Sunday, June 1, 2014

Interactive Artist Explores "Human Connection" in the Digital Space

It seems appropriate that I forgot my cell phone, my laptop and my camera's memory card when I attended a session on "Human Connection: The Ultimate Digital Currency" at the SXSW Interactive festival this week. I was very much disconnected, in the analog sense.

As he began his presentation, SXSW presenter Ivan Cash invited the audience to sit closer to the front of the room, no doubt an attempt to create more intimacy in an otherwise impersonal environment. He asked us to look up at the "magnificent chandelier" hanging in the middle of the room--something I wouldn't have noticed if he didn't ask. Had I brought my cell phone, my eyes would have been focused on my screen, not the ceiling.

Is this what human connection feels like? I thought. Being completely aware of the people and things around you, without the distractions of tweets, texts, check-ins and status updates?

Cash is an interactive artist and filmmaker who runs his own creative studio and consultancy in San Francisco. For the past three years, he has been freelancing for projects at the intersection of technology, advertising and art. He said he noticed a pattern among his clients: they want to engage people.

But what does this elusive concept of "engagement" really mean? Cash points out that it can include small portions of media buys, focus groups, user experience design, technology and social media. But he prefers to define it as "becoming intimate, becoming a friend." At the base of the proverbial food pyramid of engagement, then, is human connection.

Cash presented a handful of his projects that attempt to create authentic engagement.

His Last Photo video series asks strangers to share the story behind the last photo on their phone. While it may seem like an invasion of privacy, he said, strangers are usually happy to share details from their personal lives--from a widow's heartfelt visit to her late husband's gravestone, to a friend's ridiculous inside joke about cat poop. In this case, talking to strangers becomes a proxy for human connection.



When working at Wieden + Kennedy, Cash created the highly successful Coca-Cola Sitelets. It gave fans of the well-loved brand a simple fun experience by directing them to riddles, games and animations via Facebook. Nothing more. And it paid off. One simple status update became Coca-Cola's most engaging Facebook post ever at the time, in 2011, with nearly 50,000 likes and 12,000 comments.

At the end of the day, he reminded the audience, consumers are people, and "people appreciate when you're real with them and treat them with respect," Cash said.

His Snail Mail My Email project connects people through the age-old art of letterwriting. His volunteers handwrite and illustrate strangers' emails and send physical letters to the recipients, free of charge. The project now includes 234 volunteers who have written 10,457 letters to people in 70 countries. It has been turned into a book and lives on as a weeklong letter writing event in the fall.

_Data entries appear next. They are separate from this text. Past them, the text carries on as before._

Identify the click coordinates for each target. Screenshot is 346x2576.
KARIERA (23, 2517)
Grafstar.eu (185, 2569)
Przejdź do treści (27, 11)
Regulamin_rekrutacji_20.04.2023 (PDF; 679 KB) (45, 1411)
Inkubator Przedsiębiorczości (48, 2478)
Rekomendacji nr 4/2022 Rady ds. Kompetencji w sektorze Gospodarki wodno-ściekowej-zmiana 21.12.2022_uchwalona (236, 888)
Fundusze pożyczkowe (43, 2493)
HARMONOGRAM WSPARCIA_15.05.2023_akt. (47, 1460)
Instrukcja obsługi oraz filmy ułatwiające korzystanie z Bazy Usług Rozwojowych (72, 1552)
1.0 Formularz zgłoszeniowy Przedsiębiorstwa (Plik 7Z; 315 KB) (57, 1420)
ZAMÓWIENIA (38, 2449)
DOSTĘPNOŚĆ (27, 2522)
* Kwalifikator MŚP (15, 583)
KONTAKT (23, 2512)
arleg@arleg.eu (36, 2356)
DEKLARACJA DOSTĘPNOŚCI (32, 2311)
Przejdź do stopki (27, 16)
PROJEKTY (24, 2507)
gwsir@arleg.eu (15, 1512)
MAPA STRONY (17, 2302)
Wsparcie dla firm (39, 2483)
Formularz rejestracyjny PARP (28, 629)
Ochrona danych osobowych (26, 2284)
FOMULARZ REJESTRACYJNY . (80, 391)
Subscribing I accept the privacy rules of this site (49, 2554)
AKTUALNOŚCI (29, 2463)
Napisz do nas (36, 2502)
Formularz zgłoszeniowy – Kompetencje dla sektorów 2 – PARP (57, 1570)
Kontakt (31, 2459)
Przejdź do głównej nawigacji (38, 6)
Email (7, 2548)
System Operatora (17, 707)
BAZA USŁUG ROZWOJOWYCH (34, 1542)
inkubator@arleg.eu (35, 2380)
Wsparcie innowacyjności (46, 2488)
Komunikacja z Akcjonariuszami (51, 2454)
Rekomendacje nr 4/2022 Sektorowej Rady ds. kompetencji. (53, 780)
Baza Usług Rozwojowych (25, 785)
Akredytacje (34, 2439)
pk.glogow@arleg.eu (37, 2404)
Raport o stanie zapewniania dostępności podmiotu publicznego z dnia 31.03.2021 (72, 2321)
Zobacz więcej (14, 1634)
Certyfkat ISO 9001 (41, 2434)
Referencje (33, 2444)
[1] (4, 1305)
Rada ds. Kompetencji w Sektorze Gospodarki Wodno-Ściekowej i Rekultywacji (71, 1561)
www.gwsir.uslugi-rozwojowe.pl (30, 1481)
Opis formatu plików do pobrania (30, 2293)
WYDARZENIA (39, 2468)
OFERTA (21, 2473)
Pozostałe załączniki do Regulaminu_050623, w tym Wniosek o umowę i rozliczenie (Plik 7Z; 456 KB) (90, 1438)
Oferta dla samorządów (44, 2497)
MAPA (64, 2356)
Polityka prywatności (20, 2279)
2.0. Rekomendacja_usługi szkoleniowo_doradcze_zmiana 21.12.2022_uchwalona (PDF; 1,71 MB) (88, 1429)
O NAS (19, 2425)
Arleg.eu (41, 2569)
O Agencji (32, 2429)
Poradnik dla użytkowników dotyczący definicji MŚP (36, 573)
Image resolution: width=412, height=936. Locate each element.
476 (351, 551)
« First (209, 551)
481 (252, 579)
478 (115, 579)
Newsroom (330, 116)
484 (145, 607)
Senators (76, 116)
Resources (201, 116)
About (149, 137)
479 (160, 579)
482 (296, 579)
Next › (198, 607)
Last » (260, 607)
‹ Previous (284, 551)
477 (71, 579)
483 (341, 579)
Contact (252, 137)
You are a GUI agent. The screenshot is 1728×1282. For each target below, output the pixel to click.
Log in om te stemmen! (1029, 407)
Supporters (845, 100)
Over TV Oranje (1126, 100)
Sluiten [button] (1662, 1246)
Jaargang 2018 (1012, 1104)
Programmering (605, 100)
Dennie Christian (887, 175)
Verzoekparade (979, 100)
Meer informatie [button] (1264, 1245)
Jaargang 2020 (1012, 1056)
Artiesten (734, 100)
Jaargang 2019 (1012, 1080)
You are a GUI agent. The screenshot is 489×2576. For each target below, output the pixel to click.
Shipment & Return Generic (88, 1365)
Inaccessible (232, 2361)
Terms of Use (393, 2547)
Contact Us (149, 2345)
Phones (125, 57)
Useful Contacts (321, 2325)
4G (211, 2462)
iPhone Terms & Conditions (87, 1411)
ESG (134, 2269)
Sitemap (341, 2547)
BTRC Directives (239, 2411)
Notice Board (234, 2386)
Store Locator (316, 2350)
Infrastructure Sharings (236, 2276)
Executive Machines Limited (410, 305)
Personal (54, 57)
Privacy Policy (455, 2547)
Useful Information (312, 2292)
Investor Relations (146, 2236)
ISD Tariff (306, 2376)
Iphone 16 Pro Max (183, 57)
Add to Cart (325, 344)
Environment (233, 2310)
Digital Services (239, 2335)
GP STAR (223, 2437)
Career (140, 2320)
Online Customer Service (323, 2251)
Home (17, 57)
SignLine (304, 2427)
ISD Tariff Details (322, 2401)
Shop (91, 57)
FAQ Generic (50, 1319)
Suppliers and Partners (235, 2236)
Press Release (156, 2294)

His open-source Passenger Project is a social experiment that connects passengers on the same airplane flight through participatory art. They are given simple instructions to draw or fill-in-the-blank, and the results are co-created mini-masterpieces, revealing the desires and personalities of strangers sharing the same experience.

What it taught him is that "people are capable of so much more than a share, like or tweet; they just need to be empowered," he said.

The final project he shared, Selfless Portraits, asks strangers to draw each other's Facebook profile pictures. The collaborative art project brings people together through personal expression and creativity.

Cash has created several other projects that connect people at a one-to-one level, and he has also experimented with larger social impact campaigns, such as Occupy George, which circulated dollar bills stamped with fact-based infographics about America's economic disparity.

Wary of the risk of "death by committee," which so often exists within bureaucratic organizations, Cash said he prefers working with small and nimble groups to create change.

In the end, I captured Cash's talk with pen and paper, dodging the perils of electronic multi-tasking. His session was one of the more memorable ones I attended. Being unplugged definitely had its advantages.